— Start MATERIAL —

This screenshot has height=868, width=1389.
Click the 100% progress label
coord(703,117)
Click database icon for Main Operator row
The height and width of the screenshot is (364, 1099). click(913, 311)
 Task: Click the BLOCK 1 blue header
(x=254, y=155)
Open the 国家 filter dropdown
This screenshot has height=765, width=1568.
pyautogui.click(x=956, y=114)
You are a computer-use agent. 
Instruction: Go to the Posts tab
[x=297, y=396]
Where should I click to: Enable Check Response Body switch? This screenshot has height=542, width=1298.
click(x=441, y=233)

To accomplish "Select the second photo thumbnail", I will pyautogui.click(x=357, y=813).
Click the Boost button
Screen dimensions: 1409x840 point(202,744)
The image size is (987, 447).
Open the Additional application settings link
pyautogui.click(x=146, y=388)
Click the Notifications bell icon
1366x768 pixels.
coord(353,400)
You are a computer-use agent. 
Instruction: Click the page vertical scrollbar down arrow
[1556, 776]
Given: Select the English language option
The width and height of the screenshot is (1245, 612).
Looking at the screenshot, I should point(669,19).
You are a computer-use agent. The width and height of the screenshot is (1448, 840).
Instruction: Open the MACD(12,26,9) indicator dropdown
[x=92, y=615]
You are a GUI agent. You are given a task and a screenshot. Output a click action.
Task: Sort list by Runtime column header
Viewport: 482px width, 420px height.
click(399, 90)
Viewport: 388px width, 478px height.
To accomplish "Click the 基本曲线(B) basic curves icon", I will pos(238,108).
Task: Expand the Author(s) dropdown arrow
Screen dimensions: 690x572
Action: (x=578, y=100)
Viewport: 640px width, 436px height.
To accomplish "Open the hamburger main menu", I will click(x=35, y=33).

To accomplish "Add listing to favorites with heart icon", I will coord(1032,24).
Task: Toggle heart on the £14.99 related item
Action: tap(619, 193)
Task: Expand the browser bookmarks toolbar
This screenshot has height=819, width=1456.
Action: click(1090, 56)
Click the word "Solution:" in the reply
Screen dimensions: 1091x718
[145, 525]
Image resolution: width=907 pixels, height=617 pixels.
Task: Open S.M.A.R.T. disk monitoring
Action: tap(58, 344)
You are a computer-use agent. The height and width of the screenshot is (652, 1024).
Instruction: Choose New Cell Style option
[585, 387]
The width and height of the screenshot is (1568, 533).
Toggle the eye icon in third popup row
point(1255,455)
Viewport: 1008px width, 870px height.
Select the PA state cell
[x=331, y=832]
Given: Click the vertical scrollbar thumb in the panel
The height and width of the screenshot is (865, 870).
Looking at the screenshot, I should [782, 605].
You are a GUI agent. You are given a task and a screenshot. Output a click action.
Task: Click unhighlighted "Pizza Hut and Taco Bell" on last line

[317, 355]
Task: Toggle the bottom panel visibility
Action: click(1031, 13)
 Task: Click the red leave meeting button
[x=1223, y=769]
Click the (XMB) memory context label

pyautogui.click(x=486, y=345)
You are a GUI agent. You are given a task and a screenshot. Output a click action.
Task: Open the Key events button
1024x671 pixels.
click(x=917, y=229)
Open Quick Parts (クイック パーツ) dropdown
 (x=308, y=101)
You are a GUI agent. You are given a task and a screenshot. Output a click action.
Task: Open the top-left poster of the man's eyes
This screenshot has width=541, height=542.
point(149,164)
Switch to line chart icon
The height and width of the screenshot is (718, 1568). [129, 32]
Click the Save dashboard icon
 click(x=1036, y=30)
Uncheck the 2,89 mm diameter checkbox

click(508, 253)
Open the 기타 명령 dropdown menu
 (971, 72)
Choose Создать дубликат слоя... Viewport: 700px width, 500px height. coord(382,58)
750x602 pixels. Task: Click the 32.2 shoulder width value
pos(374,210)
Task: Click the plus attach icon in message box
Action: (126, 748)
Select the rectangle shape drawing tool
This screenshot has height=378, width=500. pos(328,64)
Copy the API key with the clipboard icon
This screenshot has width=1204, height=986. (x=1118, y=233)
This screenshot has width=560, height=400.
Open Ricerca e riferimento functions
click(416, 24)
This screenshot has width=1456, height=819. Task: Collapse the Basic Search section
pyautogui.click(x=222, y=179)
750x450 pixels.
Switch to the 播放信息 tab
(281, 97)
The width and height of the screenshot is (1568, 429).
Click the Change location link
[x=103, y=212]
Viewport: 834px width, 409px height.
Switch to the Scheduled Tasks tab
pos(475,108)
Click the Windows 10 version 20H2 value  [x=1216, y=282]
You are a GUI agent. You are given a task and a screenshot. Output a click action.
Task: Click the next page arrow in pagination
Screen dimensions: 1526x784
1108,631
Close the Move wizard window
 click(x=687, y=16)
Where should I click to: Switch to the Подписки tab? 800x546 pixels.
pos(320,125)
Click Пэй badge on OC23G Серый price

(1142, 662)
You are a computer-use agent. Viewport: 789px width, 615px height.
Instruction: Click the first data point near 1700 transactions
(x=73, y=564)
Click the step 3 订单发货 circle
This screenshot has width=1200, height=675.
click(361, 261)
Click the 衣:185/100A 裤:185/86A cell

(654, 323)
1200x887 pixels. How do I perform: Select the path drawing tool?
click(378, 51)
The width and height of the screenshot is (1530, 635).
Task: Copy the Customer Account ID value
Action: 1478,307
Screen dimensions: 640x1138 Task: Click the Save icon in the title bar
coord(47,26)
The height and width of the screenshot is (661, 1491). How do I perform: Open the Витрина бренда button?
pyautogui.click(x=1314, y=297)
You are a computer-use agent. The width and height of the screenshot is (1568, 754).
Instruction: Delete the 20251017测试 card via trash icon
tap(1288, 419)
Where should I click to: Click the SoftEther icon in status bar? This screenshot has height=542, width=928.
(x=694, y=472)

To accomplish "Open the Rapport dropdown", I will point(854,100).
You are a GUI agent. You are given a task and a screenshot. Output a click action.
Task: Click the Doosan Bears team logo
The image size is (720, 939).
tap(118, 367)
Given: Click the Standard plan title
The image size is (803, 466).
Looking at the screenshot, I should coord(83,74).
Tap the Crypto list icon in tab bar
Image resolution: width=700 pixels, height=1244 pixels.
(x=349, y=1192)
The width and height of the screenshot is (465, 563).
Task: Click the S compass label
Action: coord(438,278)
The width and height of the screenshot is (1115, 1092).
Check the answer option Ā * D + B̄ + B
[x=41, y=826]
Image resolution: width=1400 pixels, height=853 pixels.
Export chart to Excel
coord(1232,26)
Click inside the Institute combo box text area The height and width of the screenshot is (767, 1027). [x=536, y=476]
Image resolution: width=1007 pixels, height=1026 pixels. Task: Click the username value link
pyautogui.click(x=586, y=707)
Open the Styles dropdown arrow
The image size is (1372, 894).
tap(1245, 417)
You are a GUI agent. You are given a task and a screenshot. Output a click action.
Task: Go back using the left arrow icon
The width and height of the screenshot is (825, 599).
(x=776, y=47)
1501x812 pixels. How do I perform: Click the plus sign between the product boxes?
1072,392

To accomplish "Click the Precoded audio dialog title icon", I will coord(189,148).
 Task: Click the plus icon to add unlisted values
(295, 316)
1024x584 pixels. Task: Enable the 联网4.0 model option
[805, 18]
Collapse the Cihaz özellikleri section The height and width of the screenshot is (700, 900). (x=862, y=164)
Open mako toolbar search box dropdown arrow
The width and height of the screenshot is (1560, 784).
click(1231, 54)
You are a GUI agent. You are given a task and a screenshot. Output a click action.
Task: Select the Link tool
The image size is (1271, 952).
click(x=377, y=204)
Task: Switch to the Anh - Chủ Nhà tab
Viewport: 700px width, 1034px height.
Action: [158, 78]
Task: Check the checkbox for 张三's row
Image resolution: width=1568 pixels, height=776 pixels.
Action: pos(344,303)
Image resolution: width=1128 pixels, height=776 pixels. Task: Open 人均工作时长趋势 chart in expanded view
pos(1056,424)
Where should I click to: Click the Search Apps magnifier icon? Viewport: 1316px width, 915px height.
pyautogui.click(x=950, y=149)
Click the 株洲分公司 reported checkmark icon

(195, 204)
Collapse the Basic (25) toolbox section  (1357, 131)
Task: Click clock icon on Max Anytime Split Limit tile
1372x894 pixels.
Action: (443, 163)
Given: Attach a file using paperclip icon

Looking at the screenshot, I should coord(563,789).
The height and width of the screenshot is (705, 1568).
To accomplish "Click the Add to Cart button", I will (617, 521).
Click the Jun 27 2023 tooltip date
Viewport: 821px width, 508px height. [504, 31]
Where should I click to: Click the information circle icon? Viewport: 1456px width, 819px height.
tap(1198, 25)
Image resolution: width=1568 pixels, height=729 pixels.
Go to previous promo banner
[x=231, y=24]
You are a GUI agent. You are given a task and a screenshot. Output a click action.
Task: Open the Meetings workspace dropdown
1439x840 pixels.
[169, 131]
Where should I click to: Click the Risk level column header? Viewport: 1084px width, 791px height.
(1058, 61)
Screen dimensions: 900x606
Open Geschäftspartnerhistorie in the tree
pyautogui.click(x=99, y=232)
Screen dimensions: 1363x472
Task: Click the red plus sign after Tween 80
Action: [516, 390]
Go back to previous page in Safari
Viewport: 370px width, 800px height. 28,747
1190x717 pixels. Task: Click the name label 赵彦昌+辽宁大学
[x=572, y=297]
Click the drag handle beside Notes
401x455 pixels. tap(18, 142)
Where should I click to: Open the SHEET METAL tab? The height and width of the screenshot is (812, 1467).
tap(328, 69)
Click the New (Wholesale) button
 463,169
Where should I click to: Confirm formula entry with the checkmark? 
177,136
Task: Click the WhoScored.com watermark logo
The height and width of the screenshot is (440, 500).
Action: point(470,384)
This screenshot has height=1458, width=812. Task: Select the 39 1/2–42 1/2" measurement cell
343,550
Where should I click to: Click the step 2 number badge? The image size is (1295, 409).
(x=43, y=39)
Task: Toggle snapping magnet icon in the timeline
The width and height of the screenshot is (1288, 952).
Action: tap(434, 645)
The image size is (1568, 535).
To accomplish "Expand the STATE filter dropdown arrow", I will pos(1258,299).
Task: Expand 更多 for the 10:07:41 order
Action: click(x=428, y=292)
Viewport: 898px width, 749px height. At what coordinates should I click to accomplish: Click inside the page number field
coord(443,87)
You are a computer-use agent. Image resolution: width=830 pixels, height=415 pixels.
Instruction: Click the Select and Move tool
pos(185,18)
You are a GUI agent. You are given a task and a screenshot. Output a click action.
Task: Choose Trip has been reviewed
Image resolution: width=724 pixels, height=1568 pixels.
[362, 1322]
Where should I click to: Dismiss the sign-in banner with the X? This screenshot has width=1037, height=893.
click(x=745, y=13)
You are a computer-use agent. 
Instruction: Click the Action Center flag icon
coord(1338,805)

— End MATERIAL —

# PROBLEM STATEMENT:
Copy out, character for character, the lines of the records between the one holding "is (1448, 840)." and the one holding "Action: tap(619, 193)", inclusive.

# SOLUTION TO THE PROBLEM:
You are a computer-use agent. The width and height of the screenshot is (1448, 840).
Instruction: Open the MACD(12,26,9) indicator dropdown
[x=92, y=615]
You are a GUI agent. You are given a task and a screenshot. Output a click action.
Task: Sort list by Runtime column header
Viewport: 482px width, 420px height.
click(399, 90)
Viewport: 388px width, 478px height.
To accomplish "Click the 基本曲线(B) basic curves icon", I will pos(238,108).
Task: Expand the Author(s) dropdown arrow
Screen dimensions: 690x572
Action: (x=578, y=100)
Viewport: 640px width, 436px height.
To accomplish "Open the hamburger main menu", I will click(x=35, y=33).

To accomplish "Add listing to favorites with heart icon", I will coord(1032,24).
Task: Toggle heart on the £14.99 related item
Action: tap(619, 193)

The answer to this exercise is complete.